RECORDS FOR THE EXERCISE Block Start
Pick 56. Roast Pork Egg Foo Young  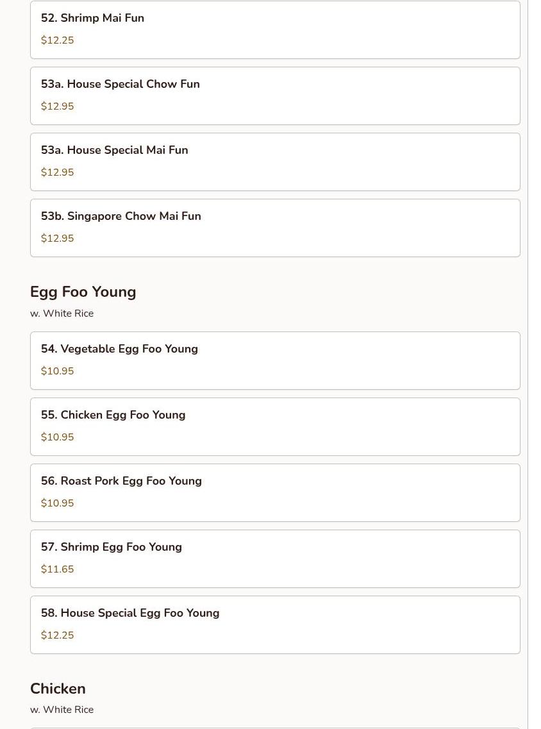275,492
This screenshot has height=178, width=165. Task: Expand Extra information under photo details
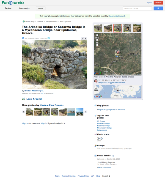(105, 167)
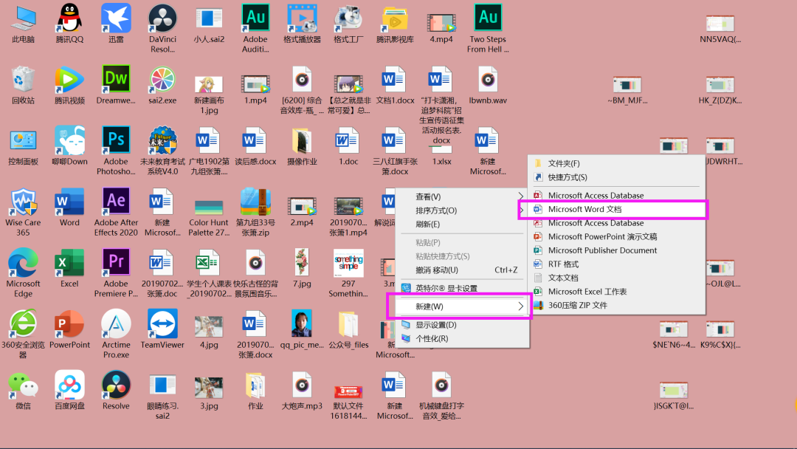The width and height of the screenshot is (797, 449).
Task: Expand the 新建(W) submenu
Action: click(x=459, y=306)
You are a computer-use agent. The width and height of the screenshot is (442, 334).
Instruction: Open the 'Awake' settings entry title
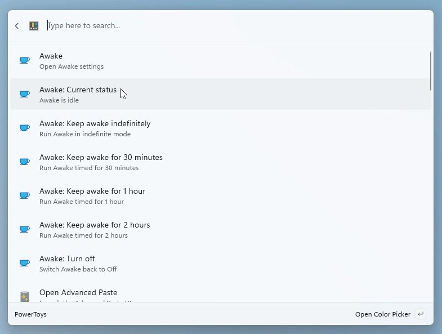coord(51,56)

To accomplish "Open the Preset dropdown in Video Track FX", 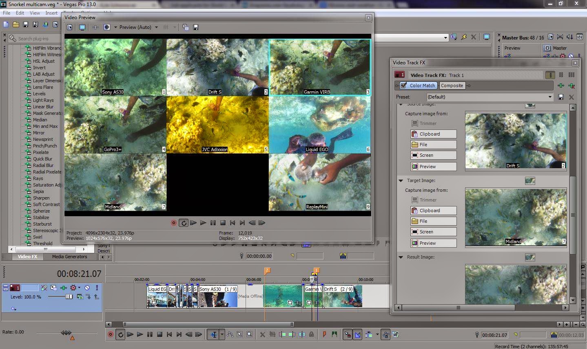I will (x=549, y=97).
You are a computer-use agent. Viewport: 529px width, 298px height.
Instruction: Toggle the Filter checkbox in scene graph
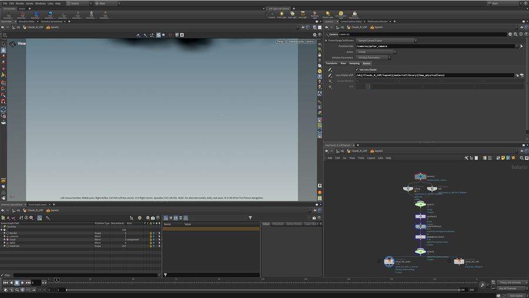2,275
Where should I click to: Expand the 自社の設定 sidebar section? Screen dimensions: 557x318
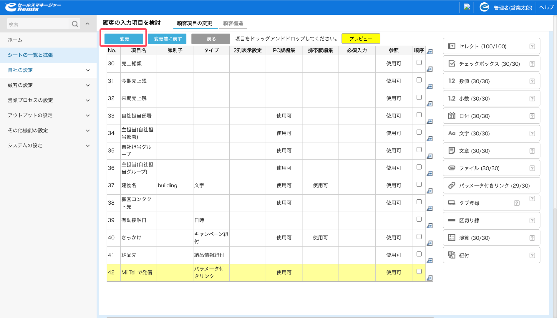(x=48, y=70)
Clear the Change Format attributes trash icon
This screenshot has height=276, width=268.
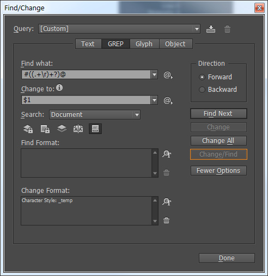click(166, 221)
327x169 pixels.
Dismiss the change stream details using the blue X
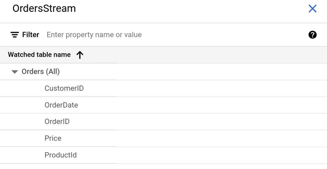tap(312, 9)
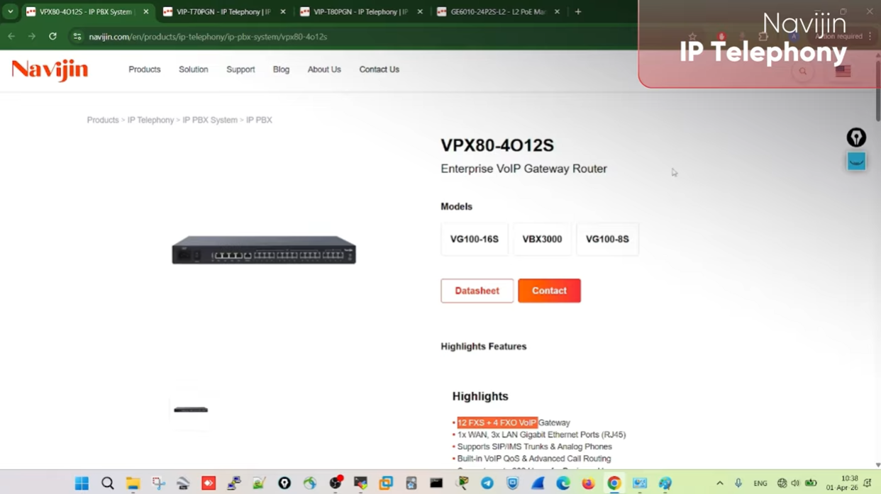The image size is (881, 494).
Task: Open the Datasheet
Action: (x=477, y=291)
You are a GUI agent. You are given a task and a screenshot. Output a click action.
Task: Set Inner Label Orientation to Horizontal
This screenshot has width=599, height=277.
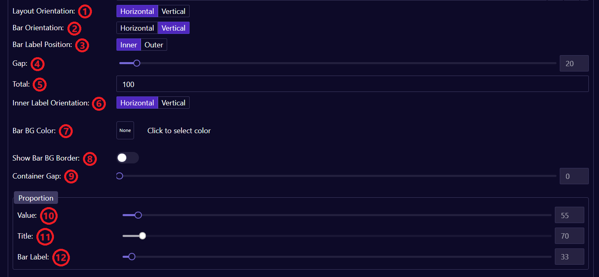coord(137,103)
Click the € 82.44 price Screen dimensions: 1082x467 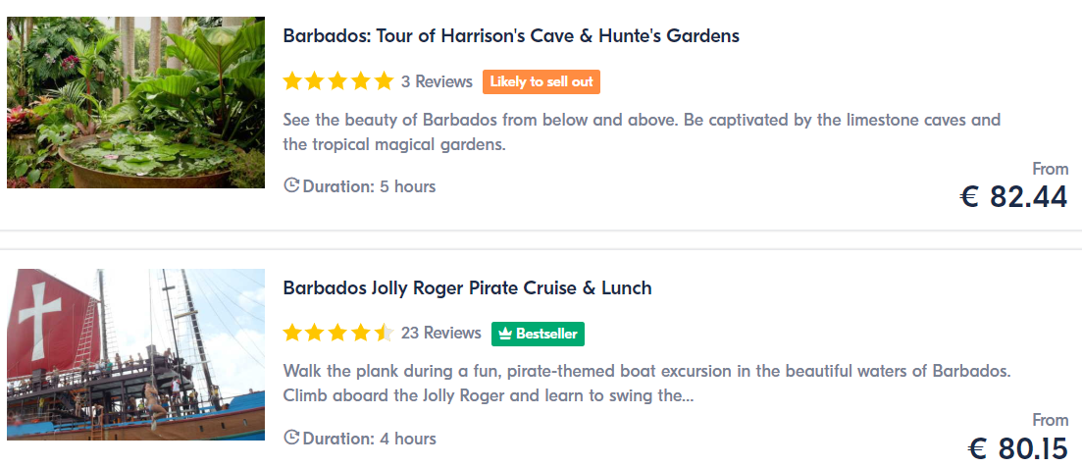point(1014,197)
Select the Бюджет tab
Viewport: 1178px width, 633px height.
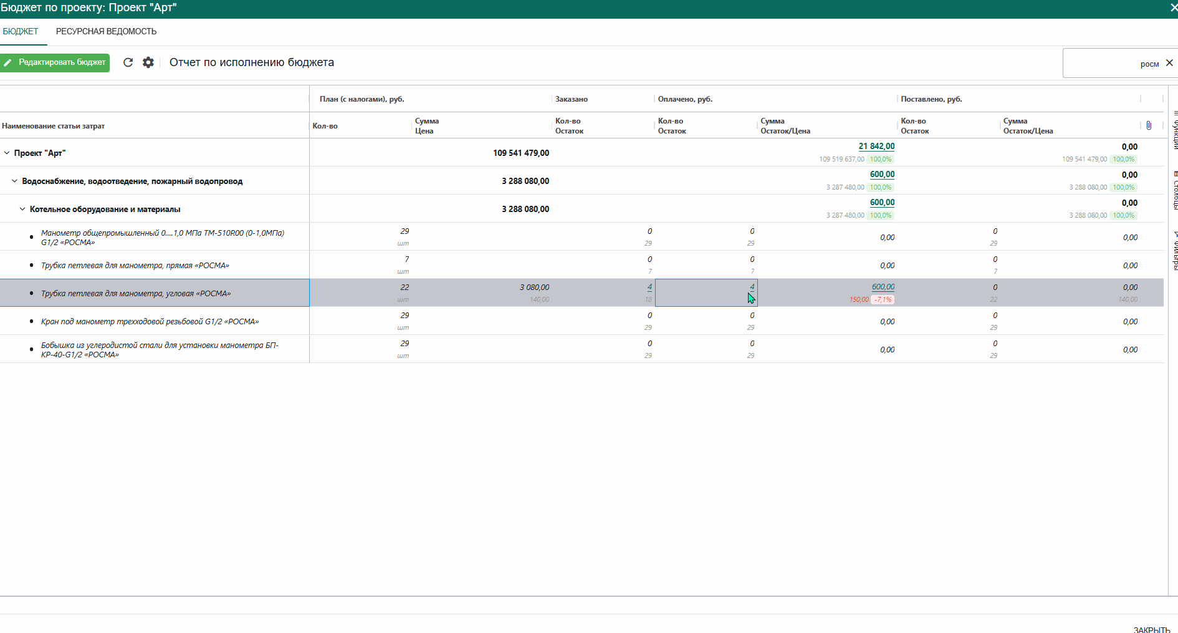click(21, 31)
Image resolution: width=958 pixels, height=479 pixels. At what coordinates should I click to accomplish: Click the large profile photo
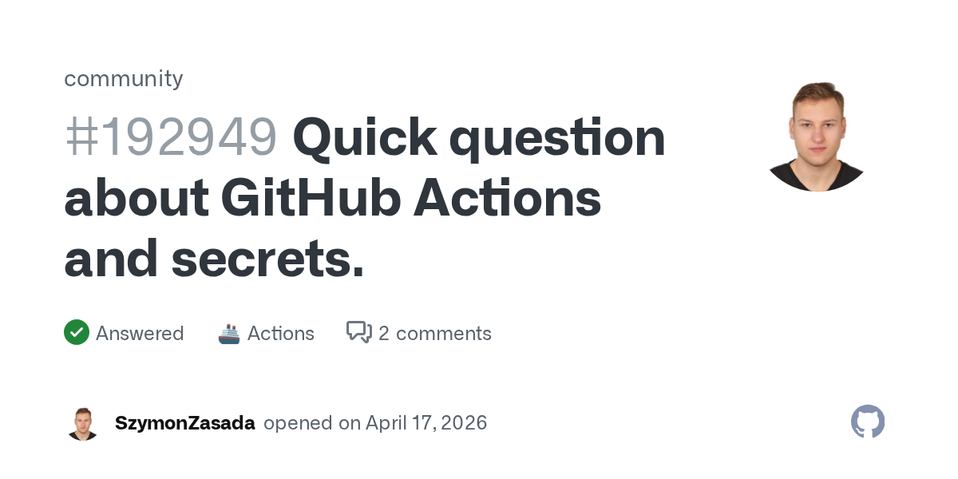pyautogui.click(x=817, y=137)
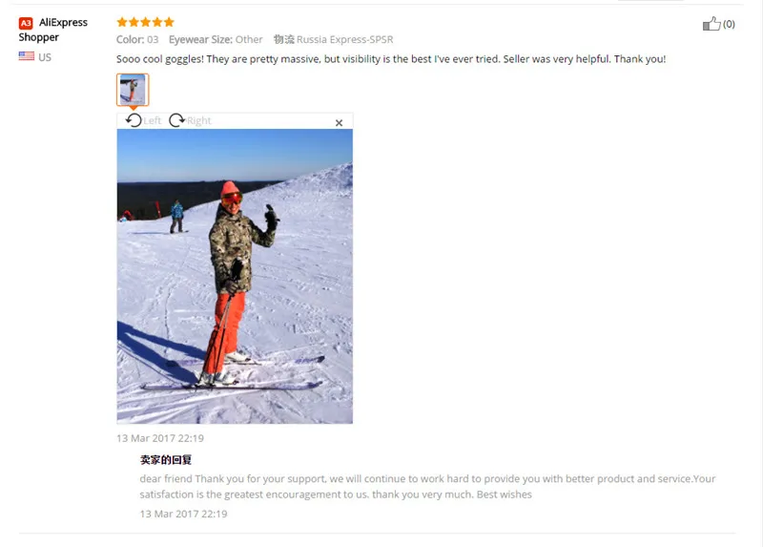The image size is (763, 547).
Task: Click the review date 13 Mar 2017
Action: 160,438
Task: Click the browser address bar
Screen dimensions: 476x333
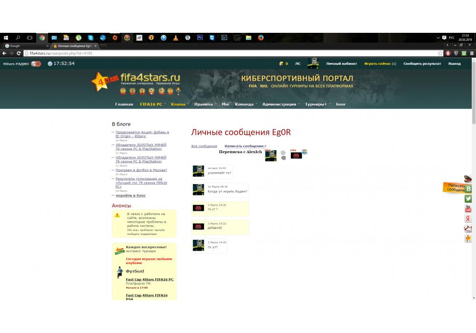Action: (x=228, y=53)
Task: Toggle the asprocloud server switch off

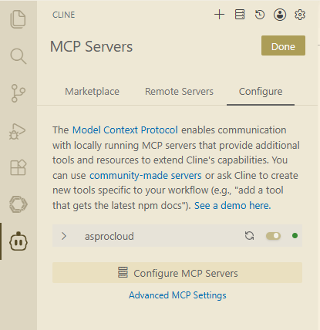Action: (x=273, y=236)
RECORDS FOR THE EXERCISE Block End
TASK DIRECTIONS:
Would you transcribe, exactly and only, the lines from the one that contains "Viewport: 1178px width, 633px height." through the last line of the data above, without any pictures?

WRITTEN ANSWER:
Viewport: 1178px width, 633px height.
click(21, 31)
Image resolution: width=958 pixels, height=479 pixels. At what coordinates should I click to accomplish: Click the large profile photo
pyautogui.click(x=817, y=137)
The image size is (763, 547).
Task: Click the review date 13 Mar 2017
Action: 160,438
Task: Click the browser address bar
Screen dimensions: 476x333
Action: (x=228, y=53)
Task: Toggle the asprocloud server switch off

Action: (x=273, y=236)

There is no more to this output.